ARC 162
(ARC 162)
Was there a Trojan war? Did Troy actually exist? This course will use archaeological data and literary and artistic sources to examine the historical authenticity of the Trojan legend. The world of heroes that Homer describes in the Iliad draws on aspects of life recognizable from archaeological evidence of the Greek Iron Age, and it also displays knowledge of Bronze Age (Mycenaean) Greece, whose palace society flourished centuries earlier. The course will examine the archaeology of the hill of Hissarlik in modern Turkey, from the excavations of Schliemann in the late 19th century to those of the present day. But it will also consider the enduring popular image of the Trojan Cycle through its representation in ancient and modern literature (Homer, Virgil, Christopher Logue, and Seamus Heaney), in painted scenes on Greek vases and, most recently, in blockbuster films.
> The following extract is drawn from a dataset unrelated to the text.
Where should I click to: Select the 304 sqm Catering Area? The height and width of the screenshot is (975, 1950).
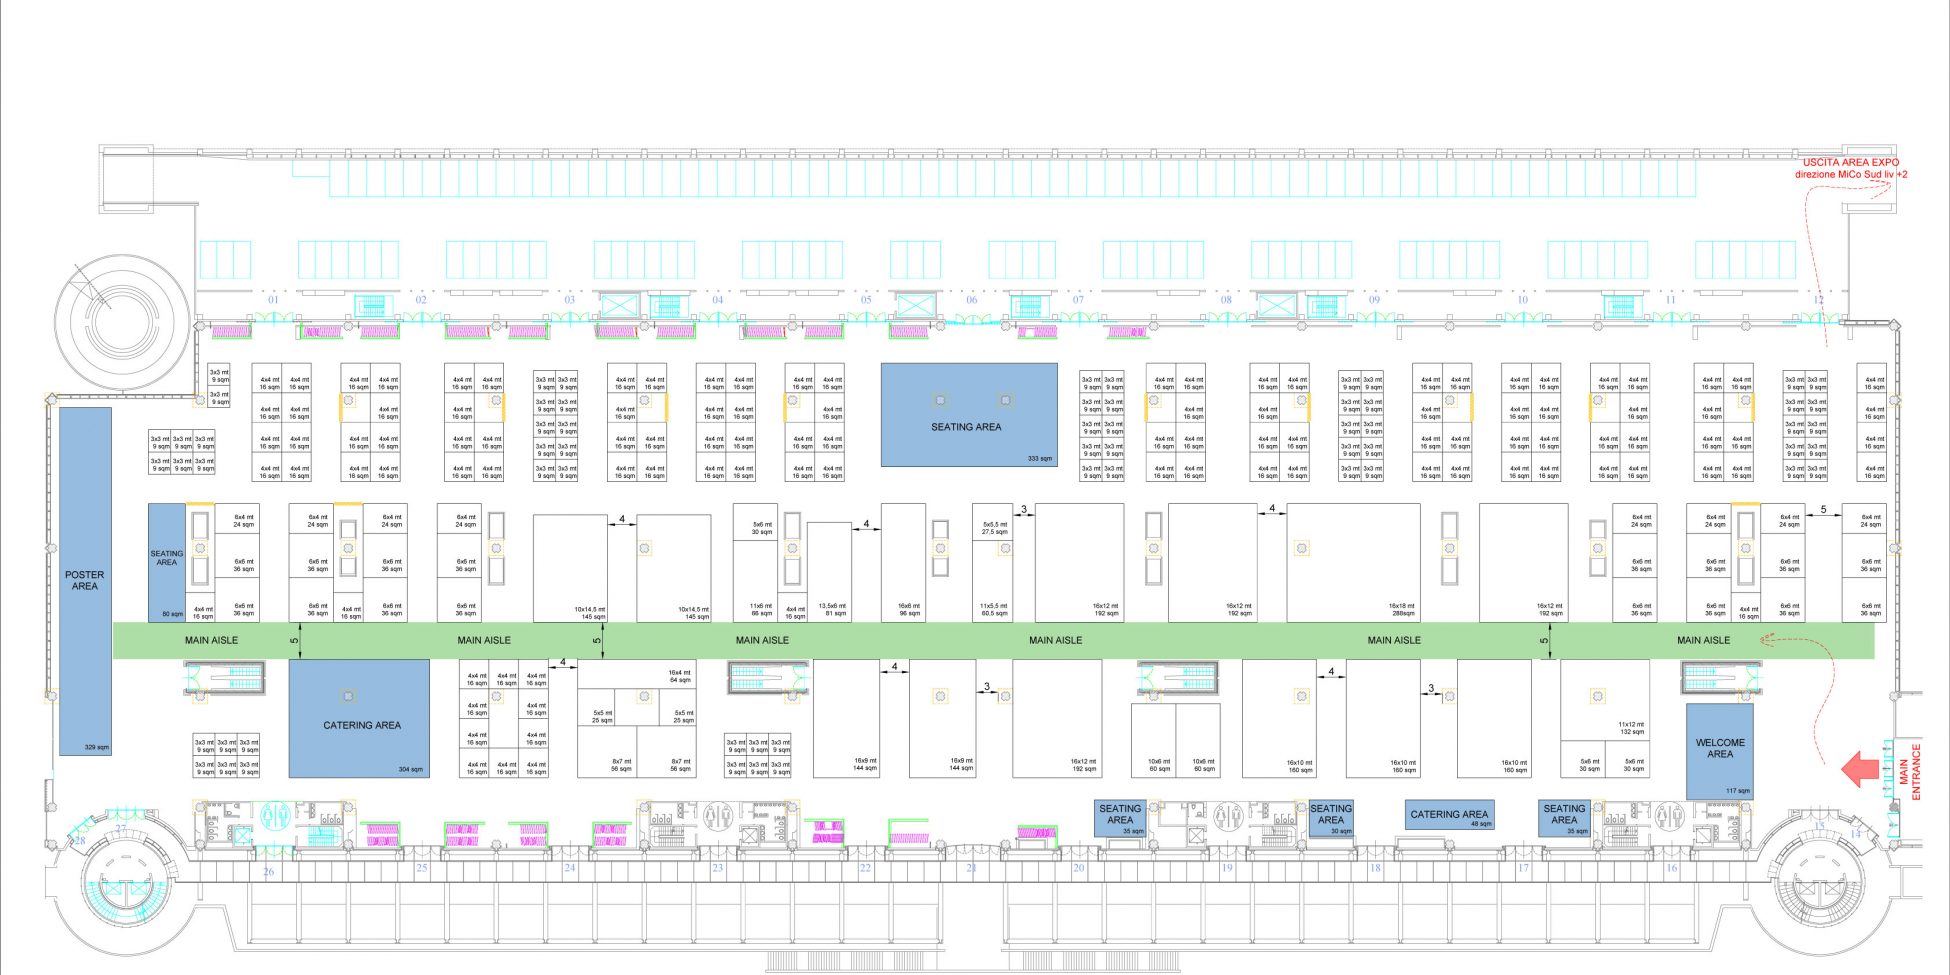point(360,720)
Camilla Briault, Lecturer in Archaeology, Stanford Archaeology Center
Camilla Briault received a PhD from the Institute of Archaeology, University College London, before completing postdoctoral work at the University of Cambridge. Her work focuses on the archaeology of ritual and religion in the Bronze Age Aegean and eastern Mediterranean. She has worked on many archaeological projects throughout Greece, and is currently participating in the Knossos Urban Landscape Project on Crete, and the Cambridge Keros Project, excavating an extensively looted Early Bronze Age site in the Cyclades.